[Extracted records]
=== Begin Enclosure ===

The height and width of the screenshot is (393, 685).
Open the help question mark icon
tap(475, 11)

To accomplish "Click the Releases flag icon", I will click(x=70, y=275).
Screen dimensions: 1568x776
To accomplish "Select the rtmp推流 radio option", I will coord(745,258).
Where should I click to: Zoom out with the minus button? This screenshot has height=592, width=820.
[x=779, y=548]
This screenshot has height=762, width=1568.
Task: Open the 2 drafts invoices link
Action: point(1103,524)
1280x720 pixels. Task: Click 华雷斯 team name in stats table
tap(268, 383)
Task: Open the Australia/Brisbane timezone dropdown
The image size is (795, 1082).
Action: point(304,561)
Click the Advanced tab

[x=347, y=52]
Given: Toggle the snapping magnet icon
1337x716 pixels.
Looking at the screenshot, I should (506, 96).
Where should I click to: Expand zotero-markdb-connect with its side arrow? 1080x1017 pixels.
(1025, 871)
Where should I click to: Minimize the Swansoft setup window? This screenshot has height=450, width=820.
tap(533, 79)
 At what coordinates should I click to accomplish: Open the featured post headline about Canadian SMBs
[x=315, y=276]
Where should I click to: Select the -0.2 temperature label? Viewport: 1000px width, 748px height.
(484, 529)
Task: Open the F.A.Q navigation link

=== End Enclosure ===

**Prompt**: In the records above, find every line containing the word "will" and show it.

**Response to this task**:
To accomplish "Click the Releases flag icon", I will click(x=70, y=275).
To accomplish "Select the rtmp推流 radio option", I will coord(745,258).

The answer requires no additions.